> [Exercise brief]:
From the line containing "Expand the Lockhart" to the last line of the listing, both included, copy every line exactly and drop the pictures.
== Supplied entries ==
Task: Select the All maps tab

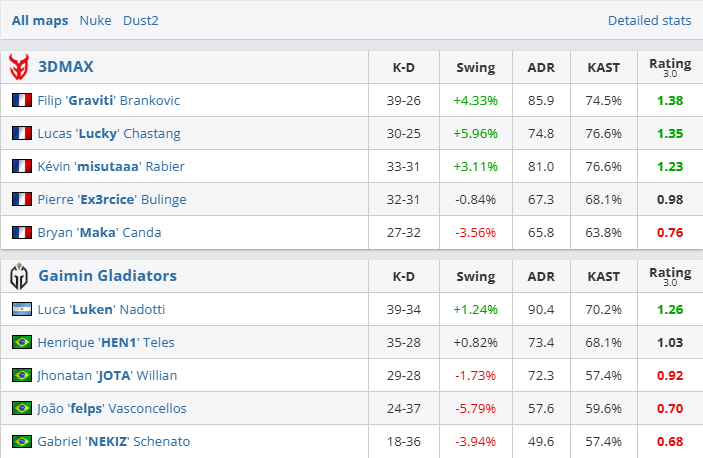Action: 40,20
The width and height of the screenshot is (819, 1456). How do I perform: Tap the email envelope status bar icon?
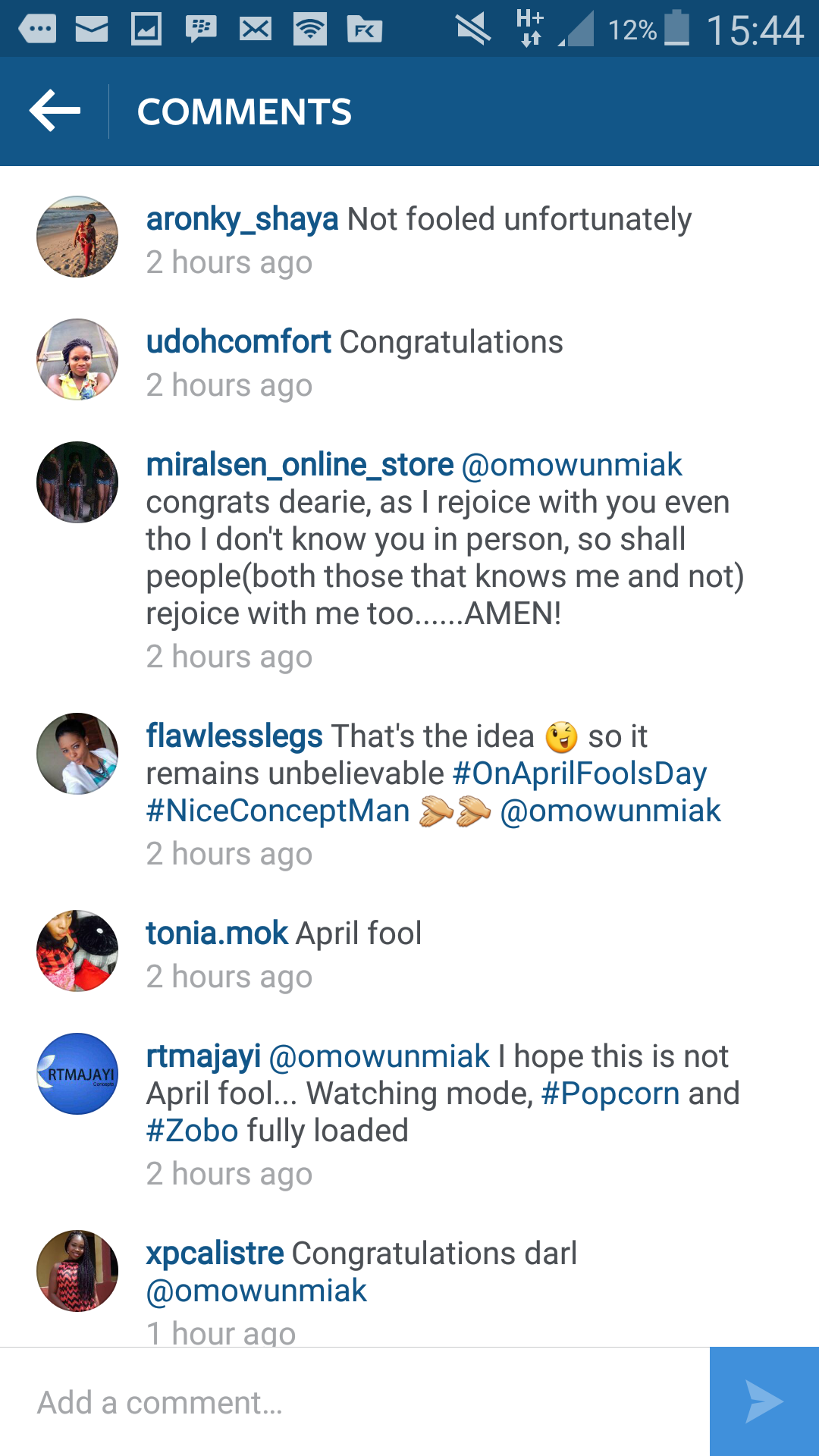(92, 30)
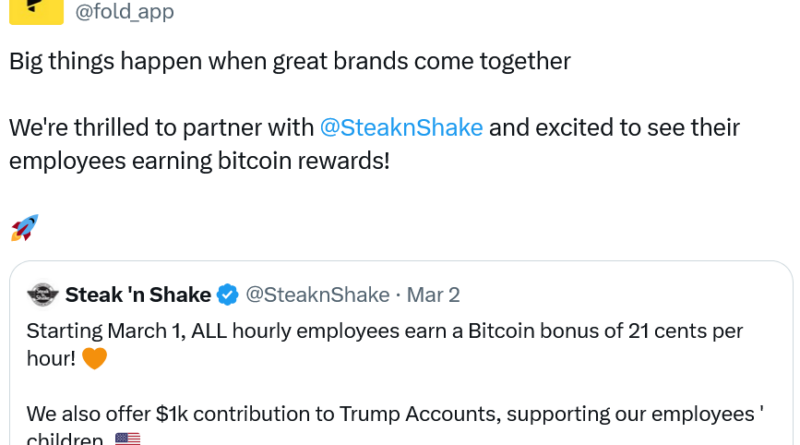Click the blue verified checkmark badge

click(228, 295)
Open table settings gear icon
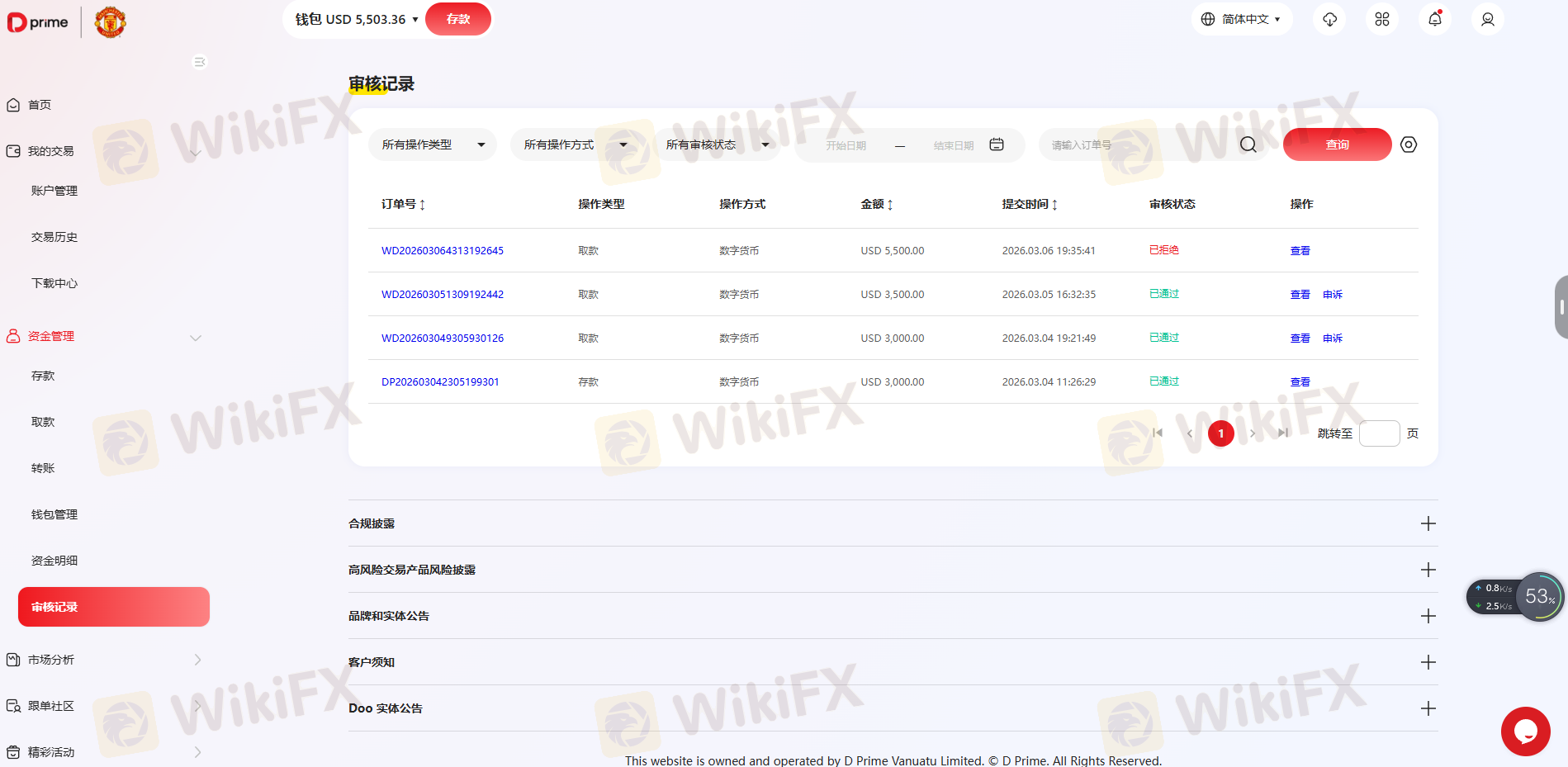Image resolution: width=1568 pixels, height=767 pixels. pos(1409,144)
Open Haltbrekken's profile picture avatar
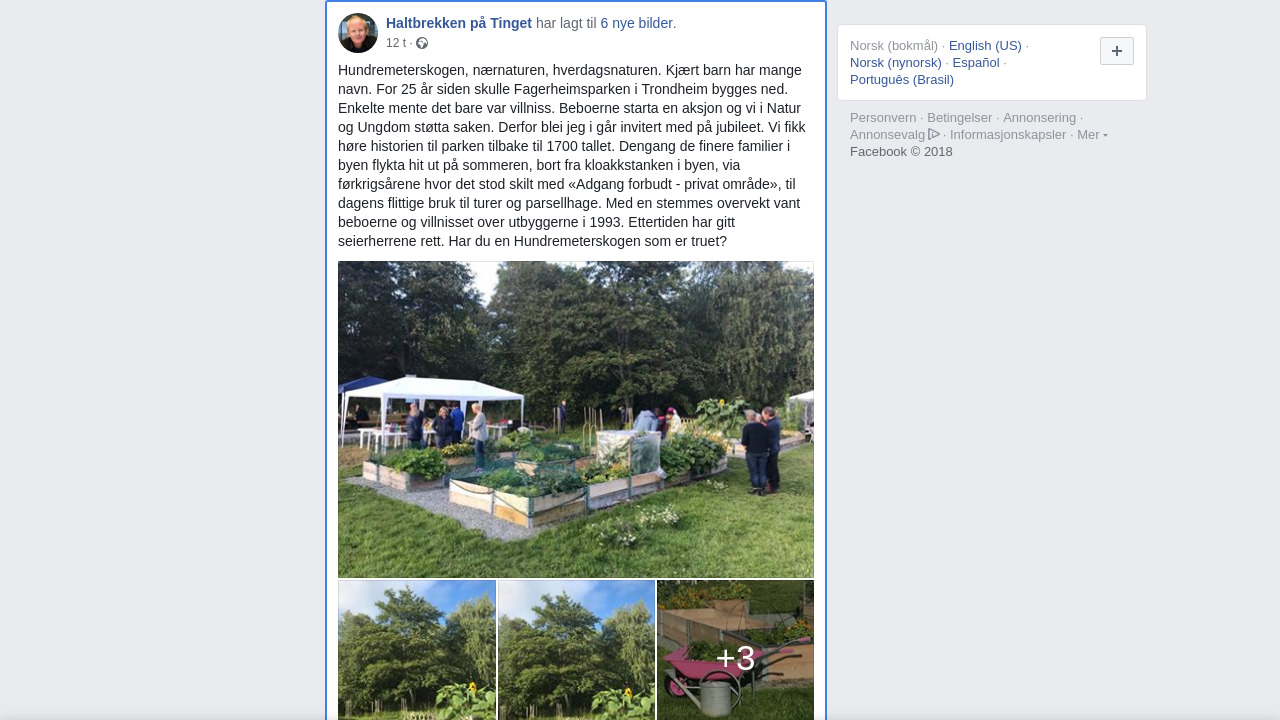This screenshot has width=1280, height=720. pos(358,33)
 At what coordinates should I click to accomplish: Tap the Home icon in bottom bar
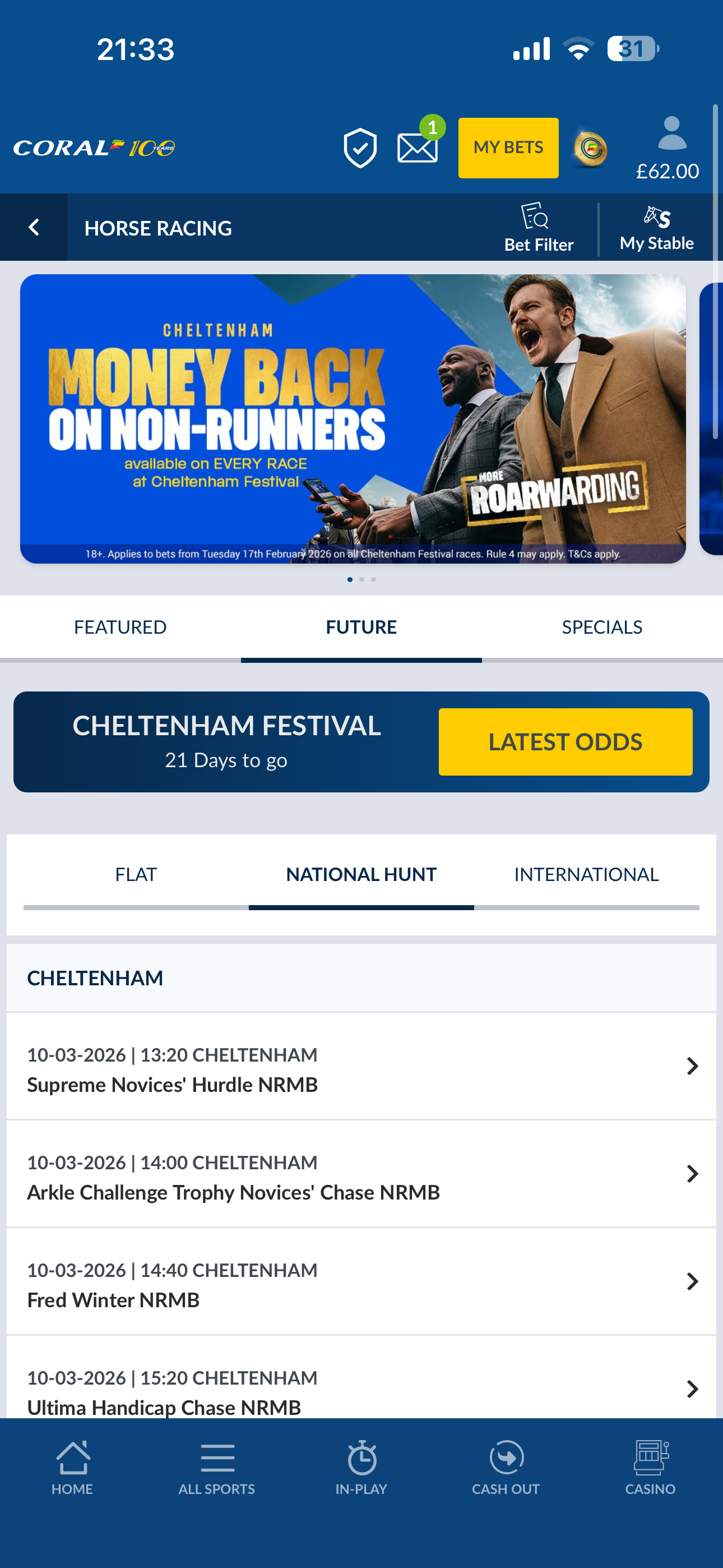(72, 1467)
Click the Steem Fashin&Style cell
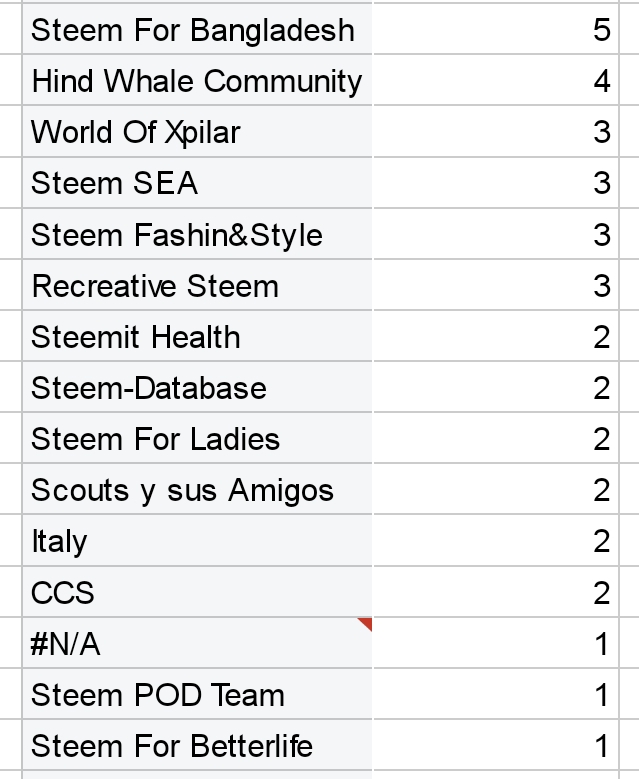Image resolution: width=639 pixels, height=779 pixels. [195, 235]
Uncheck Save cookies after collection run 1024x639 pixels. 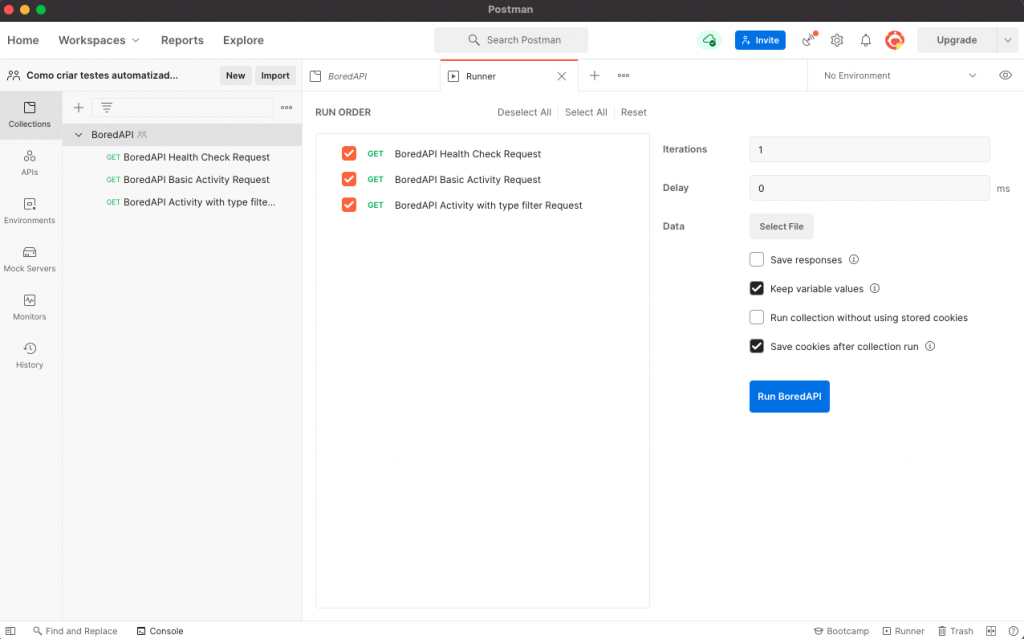[756, 346]
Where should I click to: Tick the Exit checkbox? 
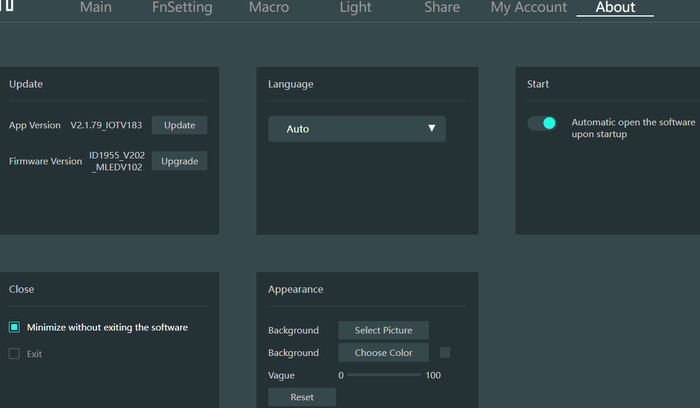click(x=15, y=354)

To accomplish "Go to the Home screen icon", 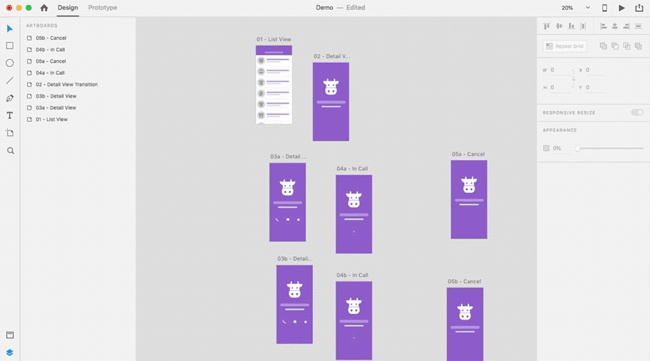I will click(44, 7).
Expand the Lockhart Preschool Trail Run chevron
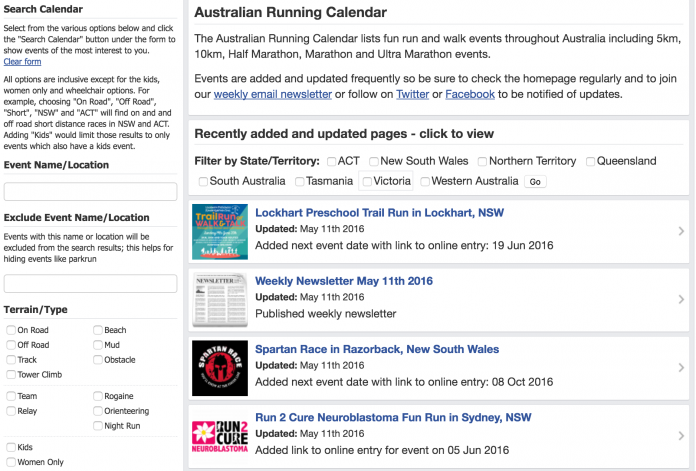The image size is (696, 471). click(681, 231)
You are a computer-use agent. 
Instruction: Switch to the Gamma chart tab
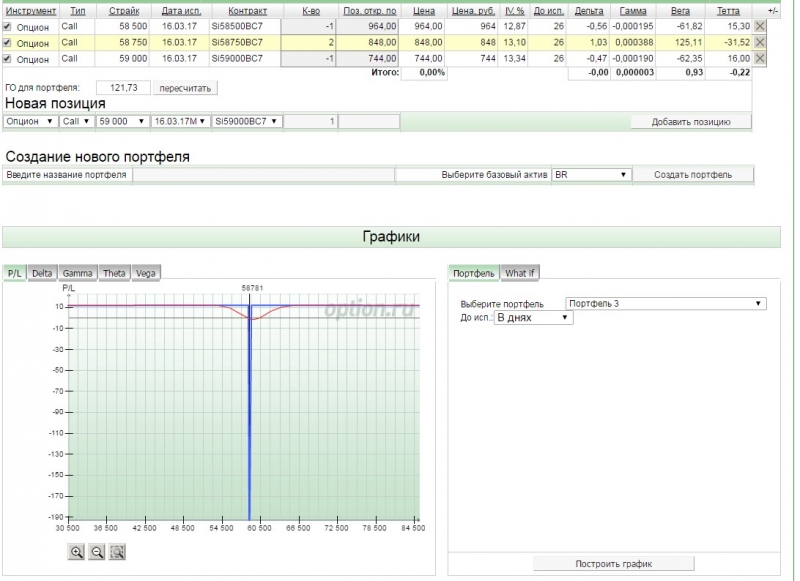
===
> [Answer to this task]:
Expand the Lockhart Preschool Trail Run chevron
The image size is (696, 471). click(681, 231)
You are a computer-use agent. 
Instruction: Switch to the Gamma chart tab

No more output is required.